Closed timbuchwaldt closed 8 years ago
I confirm this issue, I followed the documentation and I ran into a problem where I ran out of file descriptors. It took me a while to find out that it's not an http client that I'm using, but actually Exredis that's never closing connections.
Guys, @timbuchwaldt @arnvald you can create PR with note about this in documentation :)
And refer other to learn OTP principes.
I'm new to Elixir, and I spent about an hour trying to get it working with Supervisors, Workers, and so forth. I didn't have much luck, and it's probably something really dumb. I ended up using the Exredis.Api.defaultclient method in order to get a reusable client connection.
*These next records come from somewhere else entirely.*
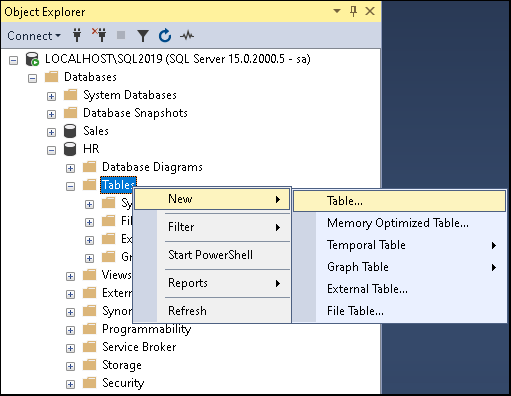Click the LOCALHOST\SQL2019 server icon

click(x=32, y=59)
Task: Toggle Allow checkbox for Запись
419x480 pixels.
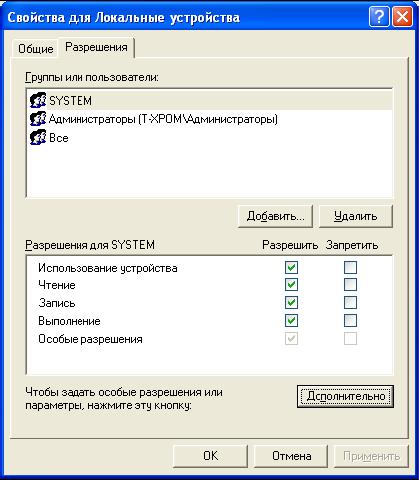Action: pos(291,303)
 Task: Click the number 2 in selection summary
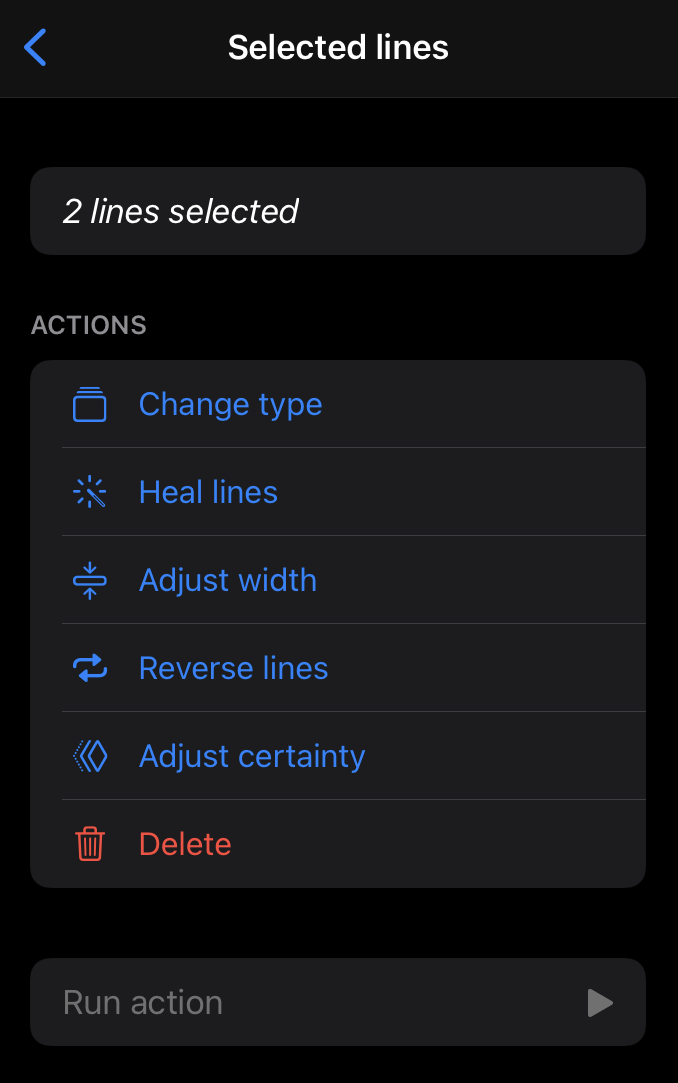(72, 211)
But, with what I've read about supervisors, it seems like I must be doing something wrong.
I am using it in a Phoenix project where it's an alternate datasource to PostgreSQL. The project is here: https://github.com/micahwedemeyer/crashswitch_demo
I was trying to integrate it with the other Supervisors here: https://github.com/micahwedemeyer/crashswitch_demo/blob/master/lib/crashswitch_demo.ex
With my limited OTP knowledge, I just couldn't figure it out.
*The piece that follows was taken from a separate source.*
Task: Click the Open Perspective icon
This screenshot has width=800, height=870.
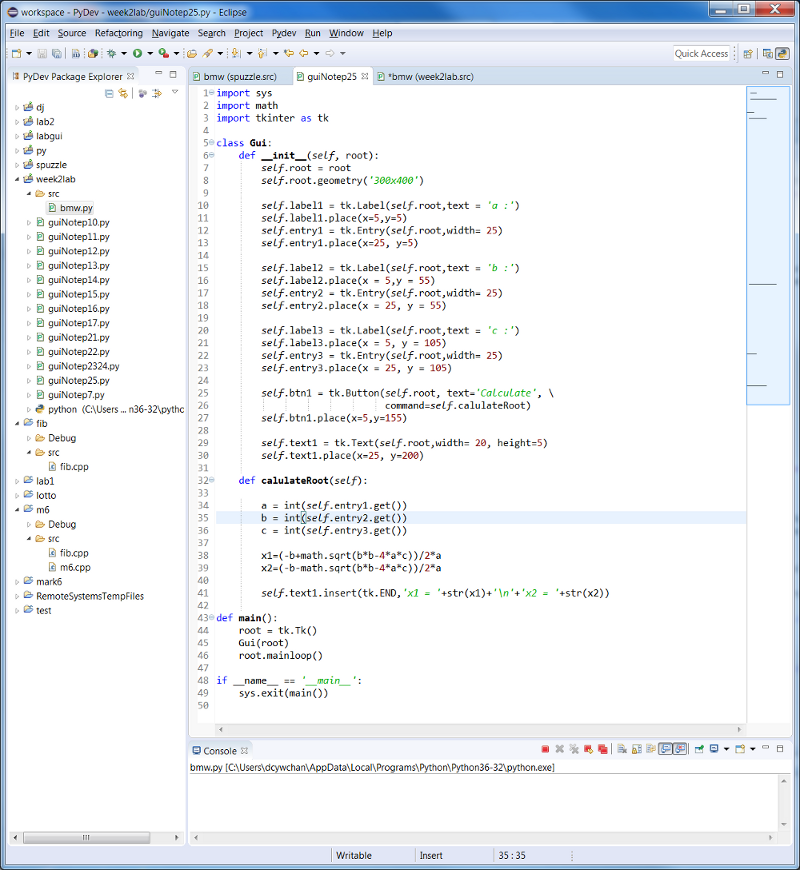Action: tap(746, 54)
I'm not asking anyone to debug it for me, but if anyone can give an example of using ExRedis in an OTP application, I'd love to look at it.
And thanks for making ExRedis!
@micahwedemeyer, below is an example of how to register and supervise an Exredis process.
defmodule SomeApp do
use Application
def start(_type, _args) do
import Supervisor.Spec, warn: false
children = [
worker(SomeApp.RedisRepo, [:myredis, "redis://localhost:6379/0"]),
]
opts = [strategy: :one_for_one, name: SomeApp.Supervisor]
Supervisor.start_link(children, opts)
end
end
defmodule SomeApp.RedisRepo do
def start_link(name, uri) do
client = Exredis.start_using_connection_string(uri)
true = Process.register(client, name)
{:ok, client}
end
end
The supervisor will call SomeApp.RedisRepo.start_link
with the supplied arguments and expect {:ok, pid}
as a return value. The process will then be supervised. This example also registers the process name as :myredis
so you can use that when querying instead of supplying a pid.
You can call it like so:
Exredis.query(:myredis, ["PING"])
If you want a pool of processes take a look at https://github.com/devinus/poolboy
Thanks! This is a big help!
Readme is updated. Makes sense to close issue.
The first example in the docs has a big problem once used:
There should at least be a line of warning that this usage is just an example and noone should really do that (as it piles up connections used just once), also all parameters in piped functions are expected to be in parenthesis. I will hopefully find time to send a PR later.